Discoveries and advances in metallurgy—the science and technology of metals—have enabled the development of our modern society from the Bronze Age to the present. Today, in addition to their traditional roles, metals are important to worldwide clean energy efforts. That’s because many proposed clean energy solutions hinge upon our ability to understand and predict how metallic structural components behave over time when subjected to extreme and complex environments, such as harsh temperature or irradiation. As a metal is subjected to evolving mechanical and thermal loads, ensuring subsequent deformation will not result in unfavorable—or even catastrophic—conditions is essential. Being able to predict the response of the material can help mitigate future problems without stifling deployment.

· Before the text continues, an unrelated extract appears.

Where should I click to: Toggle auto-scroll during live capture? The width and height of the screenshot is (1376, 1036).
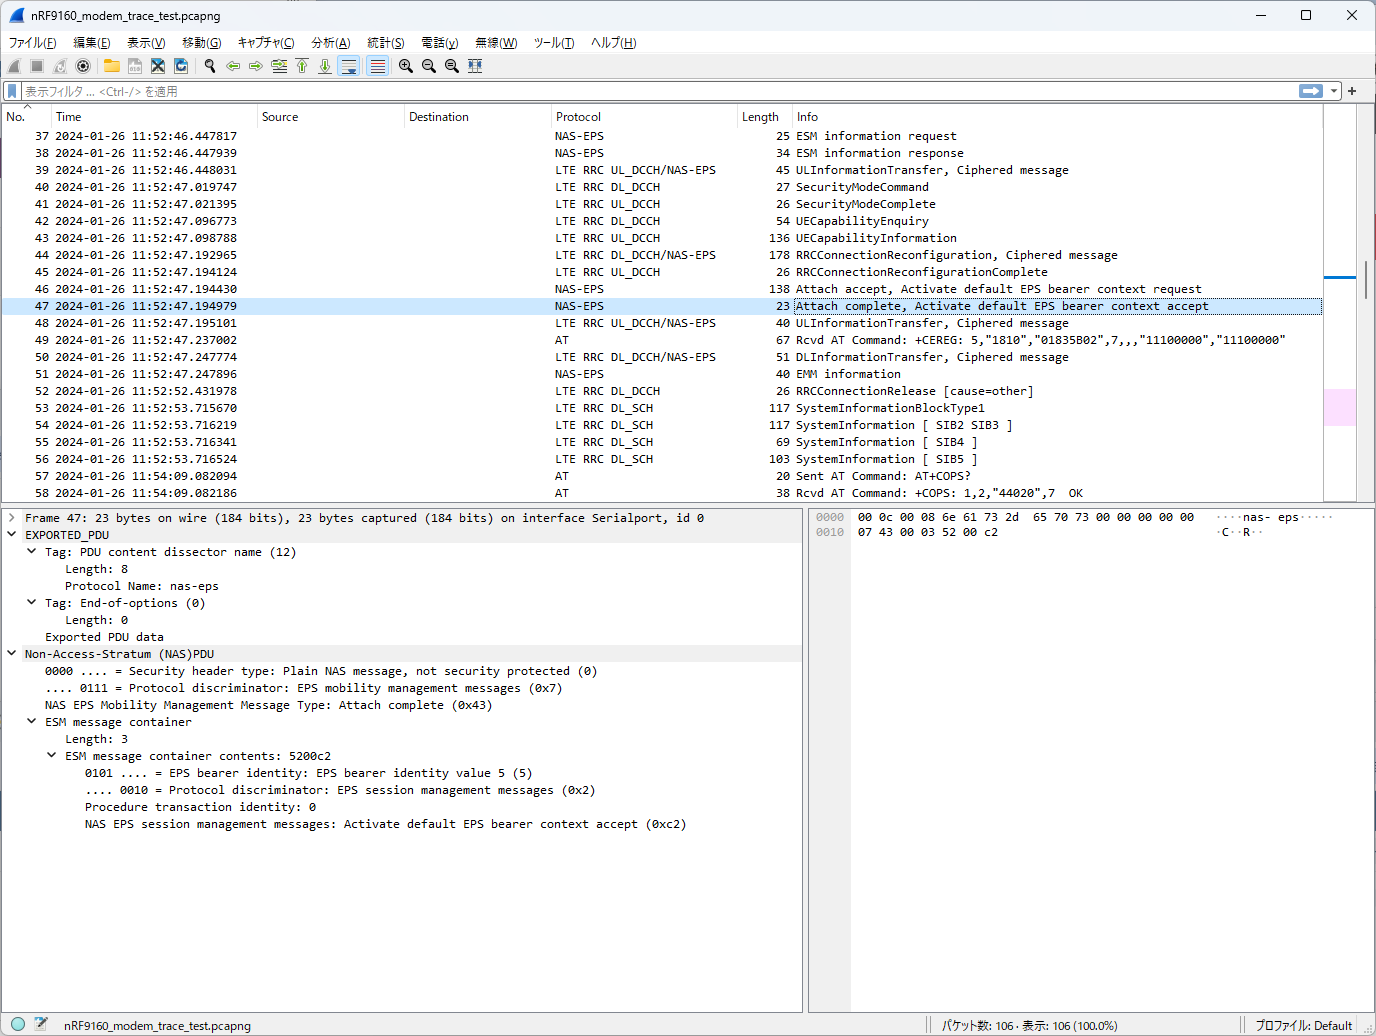[349, 66]
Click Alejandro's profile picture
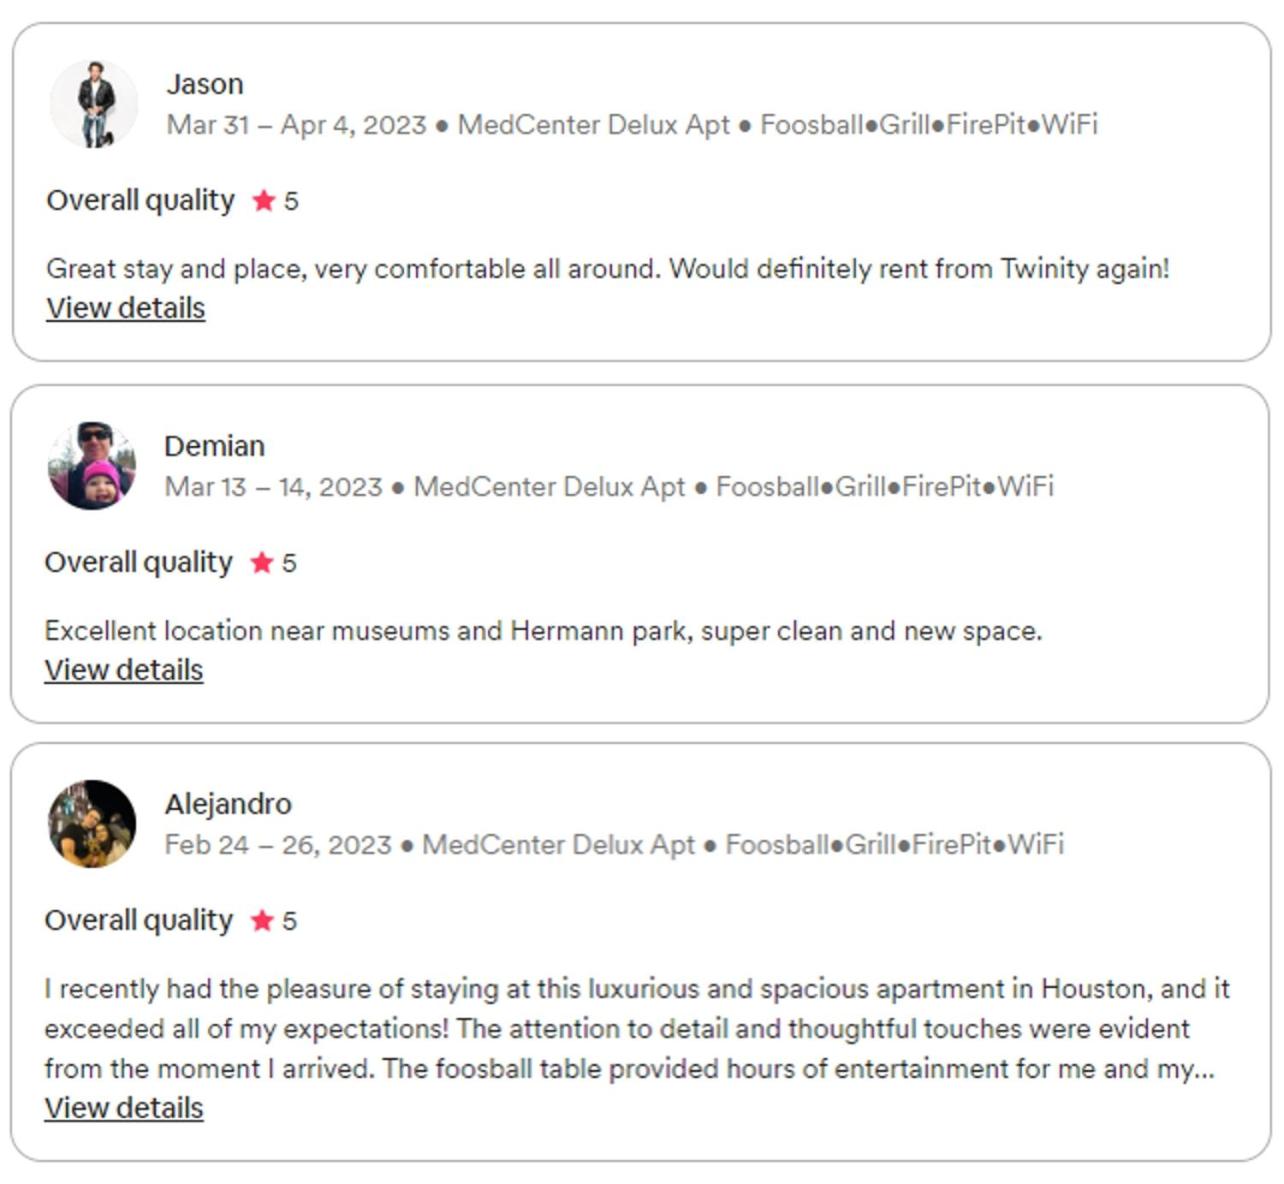Image resolution: width=1284 pixels, height=1184 pixels. pyautogui.click(x=92, y=824)

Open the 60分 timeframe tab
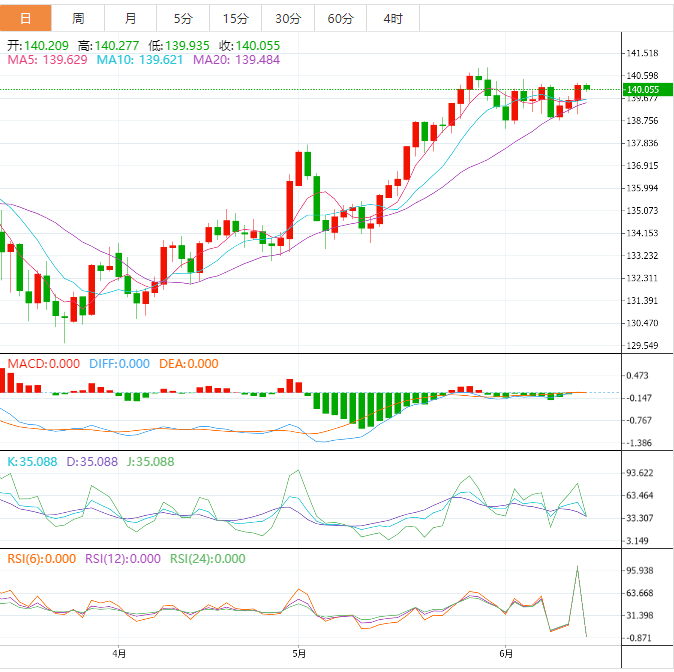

This requires relating how the state of internal stresses, microstructure, and key elements of the material’s composition will affect the likely response of a structure. Risk can vary even within seemingly identical components; small changes in fabrication parameters can result in unseen changes in microstructure that can have large impacts on component reliability over decades. The challenge is to relate these micrometer-scale states to performance of large-scale structures.
Advanced mechanistic and microstructure sensitive models provide a pathway to simulate the expected performance of a structural metallic component. Given the pressing needs for rapid technology deployment, models that give designers, regulators, and the public confidence in clean-energy technologies are worth the investment.
Researchers at Los Alamos National Laboratory developed Los Alamos Reduced Order Model for advanced non-linear equations (LAROMance, pronounced la romance) to meet these challenges. The suite of data-driven models predicts the mechanical response of structural engineering metals subjected to extreme environments. These constitutive models are fully integrated into finite element solvers and allow simulations of the response of engineering structures as a function of the state of the microstructure of the base metal.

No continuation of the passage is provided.